Published online Aug 18, 2025. doi: 10.5312/wjo.v16.i8.109885
Revised: June 11, 2025
Accepted: July 18, 2025
Published online: August 18, 2025
Processing time: 76 Days and 5.7 Hours
Leg length discrepancy (LLD) following total hip arthroplasty (THA) is a common complaint, leading to decreased patient satisfaction. However, the effect of LLD before THA on outcomes and complications is not well defined.
To assess the effect of prior LLD on rates of falls, implant-related complications, stay length, readmissions, and implant survival following THA.
A retrospective review of a nationwide insurance database was conducted from 2010 to 2021. All cases of THA and those with a prior diagnosis of LLD were identified. THA patients with LLD were matched to control patients 1:5 based on demographic and comorbidity profiles. Two-year fall rates and implant complications, lengths of stay, 90-day readmissions, and time to revision were compared between cohorts.

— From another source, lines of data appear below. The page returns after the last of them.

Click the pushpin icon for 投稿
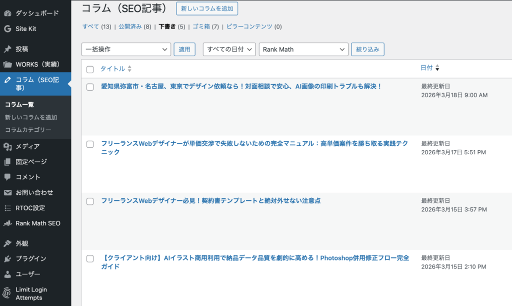This screenshot has width=512, height=306. [x=8, y=49]
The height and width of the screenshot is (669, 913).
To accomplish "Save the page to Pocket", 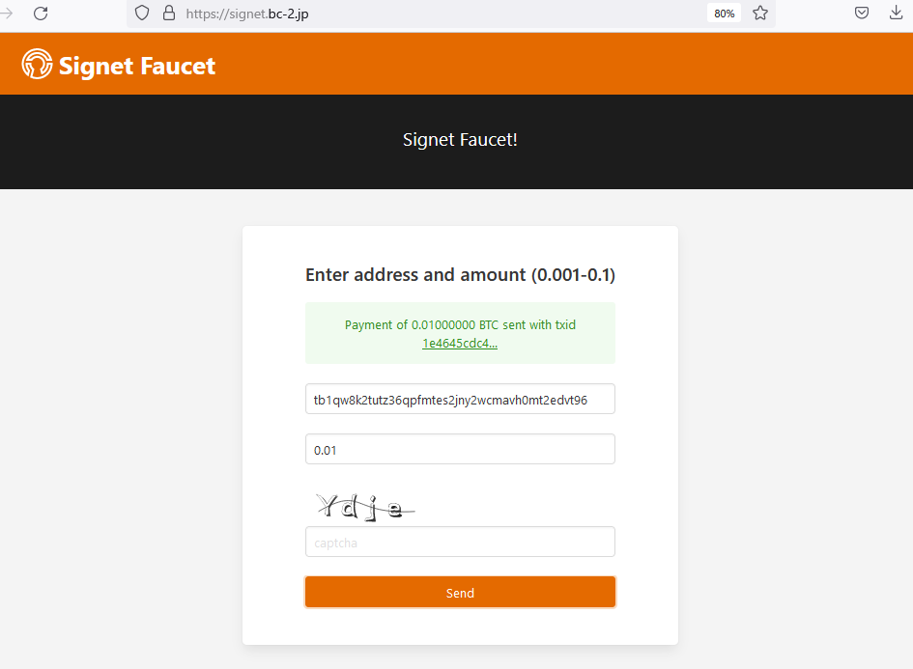I will (x=862, y=14).
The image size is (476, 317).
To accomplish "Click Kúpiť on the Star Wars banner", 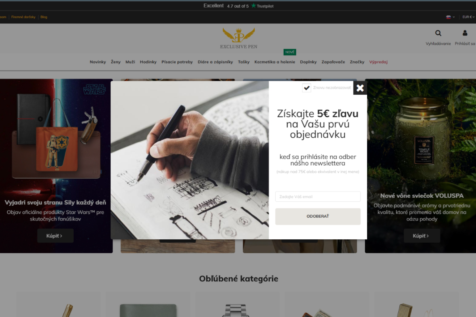I will [56, 236].
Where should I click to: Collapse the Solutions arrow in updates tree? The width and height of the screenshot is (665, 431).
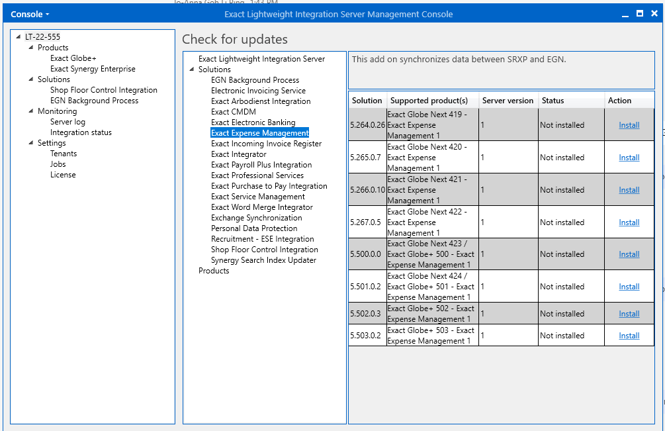click(192, 70)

A total of 2038 patients with LLD were matched to 10165 control patients. The LLD group showed significantly greater rates of falls [odds ratio (OR) = 1.58; 95% confidence interval (95%CI): 1.24-2.01], dislocation (OR = 2.61; 95%CI: 2.10-3.24), mechanical loosening (OR = 4.58; 95%CI: 3.28-6.29), and periprosthetic fracture (OR = 2.70; 95%CI: 1.96-3.72) compared to the control group (all P < 0.001). Mean length of stay (LOS) was also significantly higher in the LLD group (3.1 days vs 2.8 days, P = 0.034). No significant difference in 90-day readmission rates (7.75% vs 7.02%, P = 0.244) was observed between the groups (P = 0.244). Time to revision was significantly less in the LLD group (225 days vs 544 days, P < 0.001).
LLD in patients having THA is related with significantly higher fall risk, rates of implant-related complications, LOS, and quicker time to revision. Identifying patients with LLD before their THA may help in identifying risks, better patient counselling, and more effective preoperative planning. However, the study have important limitations: Its design lacks information on the degree and cause of LLD, the time between diagnosis and surgery, and which leg with the discrepancy underwent the operation. Future well-designed studies should confirm the findings of this study.
Core Tip: Leg length discrepancy (LLD) after total hip arthroplasty (THA) is a routine complaint, resulting in decreased patient satisfaction. Yet, the consequence of LLD before THA on outcomes and complications is not well defined. Here, we assessed the effect of prior LLD on rates of falls, implant complications, length of stay, readmissions, and implant survival following THA. Patients undergoing THA with LLD exhibited markedly elevated rates of falls, increased odds of prosthetic complications, prolonged hospitalization, and earlier revision timelines. Considering these implications, assessing limb length before surgery becomes crucial to enhance surgical planning and perioperative management, thereby mitigating associated risks.